Menschen mit Behinderungen sind bisher in der Welt des Drag kaum sichtbar. 2019 wurde die vermutlich weltweit erste Drag-Gruppe von Menschen mit Down-Syndrom gegründet: Drag Syndrome. Drag Syndrome zeigt, dass die Drag Kultur auch für Menschen mit kognitiven Einschränkungen Räume zum Ausleben ihrer Kreativität bieten kann.


Literatur

  • Balzer, Carsten (2007): Gelebte Heteronormativitätskritik: Tunten in Berlin zwischen schwulen-politischem und transgenderpolitischem Selbstverständnis. In: Liminalis 1, S. 44-58.
  • Butler, Judith (1991): Das Unbehagen der Geschlechter. Frankfurt/Main: Suhrkamp.
  • Berkowitz, Dana/Siebenkittel, Ray (2016): Drag. In: Goldberg, Abbie (Hrsg.): The SAGE Encyclopedia of LGBTQ Studies. Thousand Oaks: SAGE, S. 341-342.
  • Drag Syndrome (o.J.): Freshly fierced! Drag collective featuring highly addictive queens & kings with down syndrome.
    Online unter www.dragsyndrome.com/…, Stand: 30.11.2021
  • Hamm, Patrick (Hrsg.) (2007): Die Diva ist ein Mann. Das große Tuntenbuch. Berlin: Querverlag.
  • Hark, Sabine (1998): Parodistischer Ernst und politisches Spiel. Zur Politik der GeschlechterParodie. In: Hornscheidt, Antje u.a. (Hrsg.): Kritische Differenzen – Geteilte Perspektiven. Zum Verhältnis von Feminismus und Postmoderne. Opladen: Westdeutscher Verlag, S. 115-139.
  • Kubicek, Katrina (2016: The Ballroom Scene. In: Goldberg, Abbie (Hrsg.): The SAGE Encyclopedia of LGBTQ Studies. Thousand Oaks: SAGE, S. 103–105.

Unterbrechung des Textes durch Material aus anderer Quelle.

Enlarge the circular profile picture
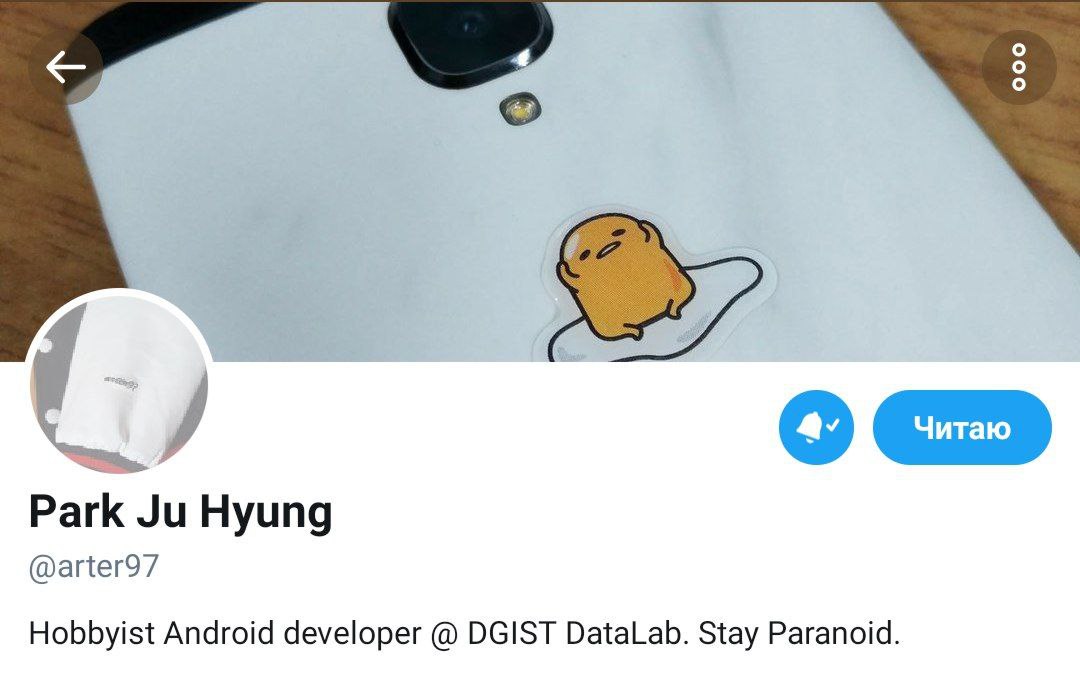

  • Schacht, Steven P./Underwood, Lisa (Hrsg.) (2004): The Drag Queen Anthology. The Absolutely Fabulous but Flawlessly Customary World of Female Impersonators. Binghamton: Harrington Park Press.
  • Schirmer, Uta(n) (2010): Geschlecht anders gestalten. Drag Kinging, geschlechtliche Selbstverhältnisse und Wirklichkeiten. Bielefeld: transcript.
  • Thilmann, Pia u.a. (Hrsg.) (2007): Drag Kings. Mit Bartkleber gegen das Patriarchat. Berlin: Querverlag.